In a statement, Council Member Alicka Ampry-Samuel, the Brownsville Democrat who authored the bill, said little has been done by city elections officials to engage New Yorkers on ranked-choice voting.
“Left to their own devices, the Campaign Finance Board and Board of Elections would only satisfy the bare minimum of our city’s charter requirements of public education,” she said. “That would be a waste of time and resources so I’m creating a space for us to ensure removal of barriers that keep people from voting and the opportunity to hold [the Campaign Finance Board] accountable if they don’t.”
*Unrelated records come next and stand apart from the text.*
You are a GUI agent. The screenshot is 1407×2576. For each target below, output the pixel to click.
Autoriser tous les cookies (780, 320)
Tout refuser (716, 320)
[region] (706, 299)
Candidates up and down the ballot have expressed similar discontent about education efforts. On Jan. 25, Sandy Nurse, who is running for City Council in Bushwick, organized a campaign with nearly two dozen other candidates to educate people about ranked choice voting during a week dedicated to voter education. On the Upper West Side, two opposing City Council candidates even held a virtual drag show to explain the new system.
“We have a challenge,” Nurse told NY City Lens, while canvassing Saturday. “New Yorkers voted for this. It’s been a long time. There’s been no voter education, so it’s going to be on us to explain to voters what exactly this is about.”
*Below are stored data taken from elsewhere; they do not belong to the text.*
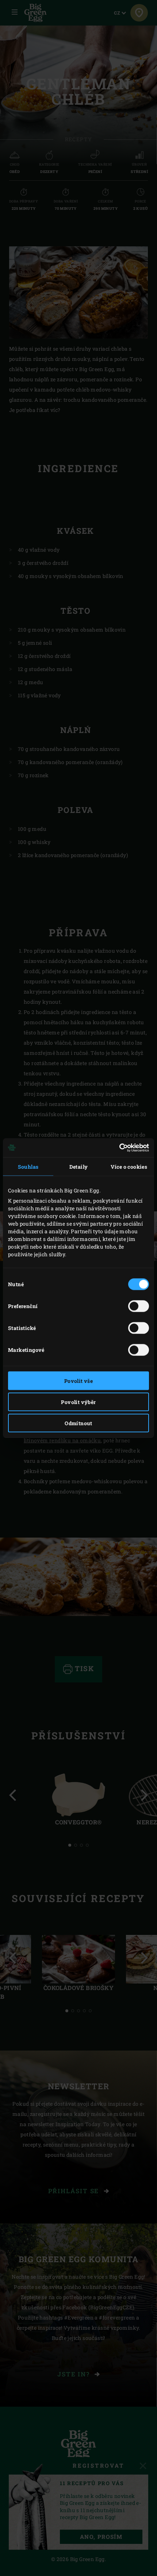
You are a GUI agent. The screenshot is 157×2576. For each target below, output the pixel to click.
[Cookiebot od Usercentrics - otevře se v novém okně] (117, 1148)
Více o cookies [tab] (129, 1166)
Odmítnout (78, 1422)
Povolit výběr (78, 1401)
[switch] (138, 1306)
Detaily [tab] (78, 1166)
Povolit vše (78, 1380)
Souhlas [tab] (28, 1166)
In the 24th Council District, Jagpreet Singh, lead organizer at Chhaya Community Development Corporation, a New York City nonprofit serving South Asian and Indo-Caribbean communities, has worked with other organizations to inform voters about the new process by holding multilingual forums and, importantly, showing people sample ballots.
Like Chamberlin’s comparison to pizza, Singh said ranked-choice voting is like any preference people make daily.
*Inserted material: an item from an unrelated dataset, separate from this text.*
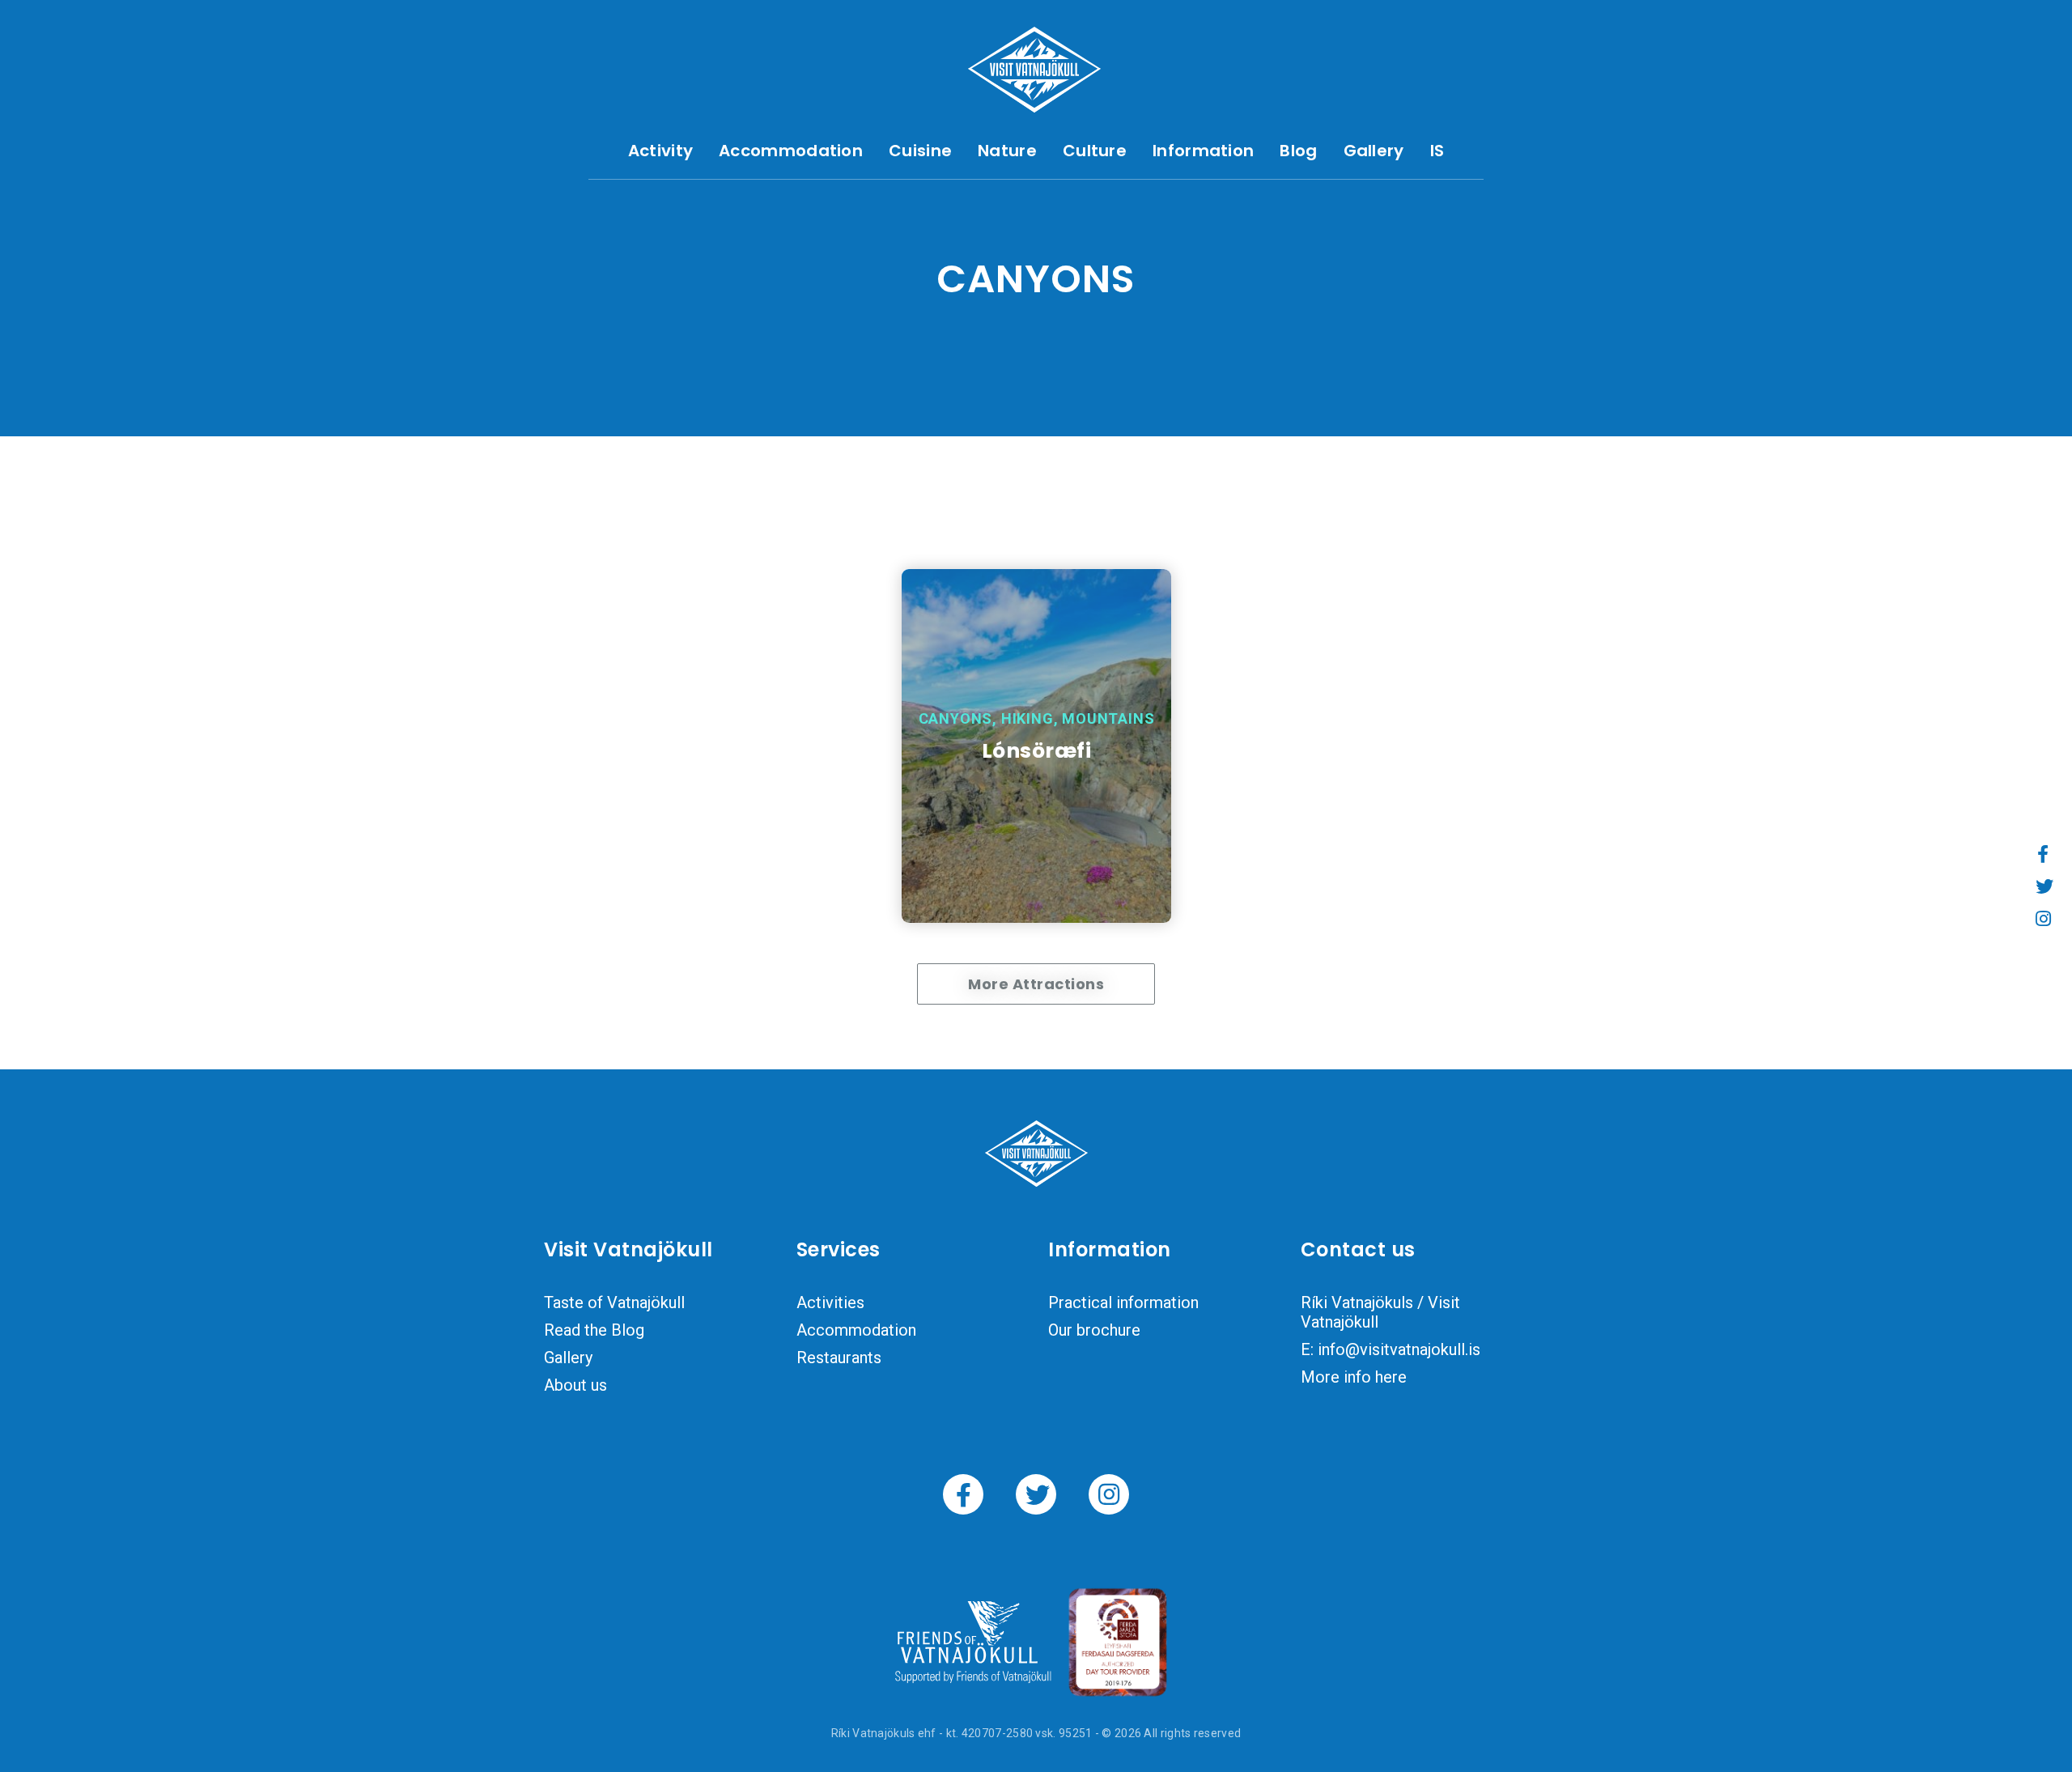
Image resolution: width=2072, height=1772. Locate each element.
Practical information (1123, 1302)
“It’s nothing new, per se,” he said. “It’s just new to do on paper for the specific purposes of elections.”
How does ranked-choice voting affect campaigns?
It may make for kinder and gentler political races, say some observers and advocates. They note that the system generally makes campaigns less negative because it often defeats the purpose of attacking candidates whose voters may be willing to support them on the second round of voting.
“Politics should be much more about elevating ideas rather than attacking other candidates,” FairVote’s Hernandez said.
Another aspect of ranked choice voting is it gives newer, outsider candidates more of a chance to win, which could be advantageous to communities of color traditionally underrepresented in local offices, according to Hernandez.
Candidates are also more likely to form coalitions because it’s easier having united groups than fractured voting blocs, Hernandez said. This is already starting to be seen with last week’s dual endorsement by State Sen. Gustavo Rivera, a Bronx Democrat, of Comptroller Scott Stringer and Dianne Morales in the mayor’s race, as NY City Lens reported.
With six South Asian candidates in Tuesday’s special election, New Yorkers could elect the first-ever South Asian city official. Previously, Singh said, communities have been fractured, but ranked choice allows voters to list off their preferred candidates, thereby increasing the likelihood of a South Asian council member.
Ultimately, ranked-choice voting may better express New Yorker’s views compared to the old system, Professor Chamberlin said.
“To throw out most of that information by saying, ‘well, you only get to pick one,’ is to lose the texture of public political preferences in such a community,” he said. “If we had that — and people knew it — it might alter how politics develops.”
This article was updated to include information from the New York City Campaign Finance Board.